Of the several feature types available in Maxent, hinge features were used so as to obtain smoother models and to help prevent overfitting to the training data57. In addition, Maxent's ‘regularisation multiplier’58 was tuned to 2.5 (the default value being 1), so as to reduce overfitting further and control model complexity.

So as to reduce the effect of the geographic sampling bias in the occurrence datasets for coralligenous and maerl habitats, ‘target group background’59 was used. Areas of the Mediterranean were attributed a relative value of sampling effort, based on expert knowledge (Supplementary Figure S4). This information was fed to Maxent in raster (ASCII) format.

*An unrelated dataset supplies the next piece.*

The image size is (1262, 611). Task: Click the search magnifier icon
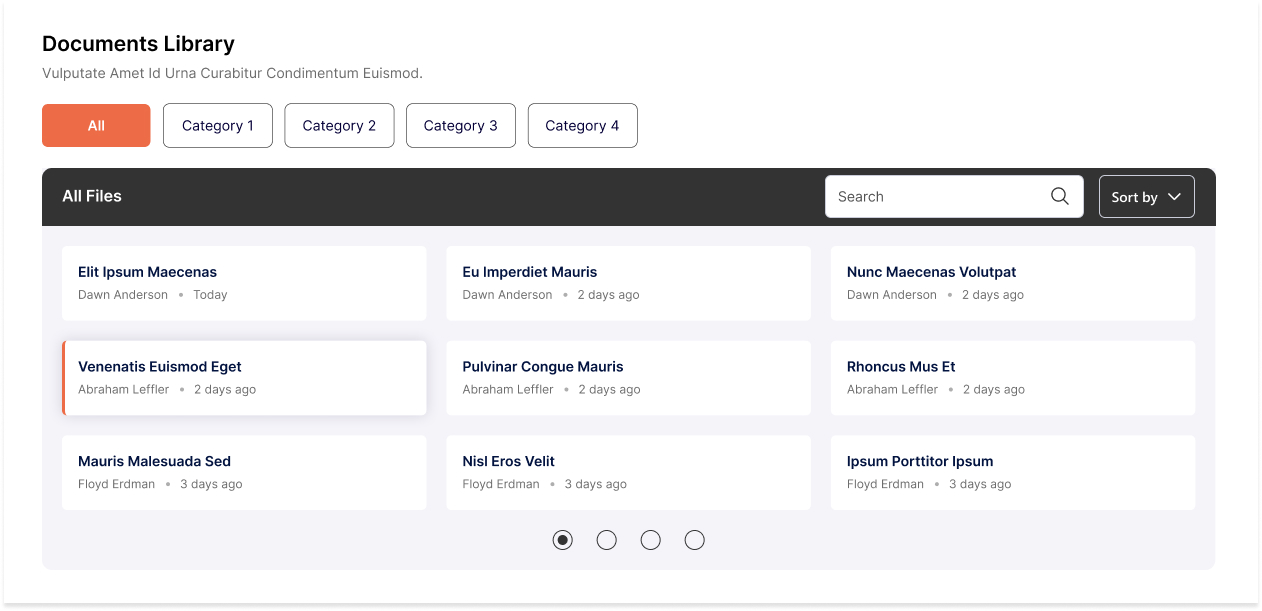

Based on estimated relative contributions to the model by the 12 predictor variables, the ones contributing the least to the model were removed (i.e. usually if they contributed less than 5% and based on expert judgement) and the final model was re-run without them. The importance of each retained predictor variable was then measured through a jackknife (also called ‘leave-one-out’) test of variable importance, by training with each predictor variable first omitted and then used in isolation. The model output was spatialised in the form of raster showing the logistic probability (ranging from 0 to 1) of occurrence for the habitat considered.

The Receiver Operating Characteristic (ROC) curve39 was used to investigate the trade off between prediction sensitivity and specificity. The associated Area Under the Curve (AUC) is 0.5 in the case of random prediction and higher values (to a maximum of 1) correspond to better performing models.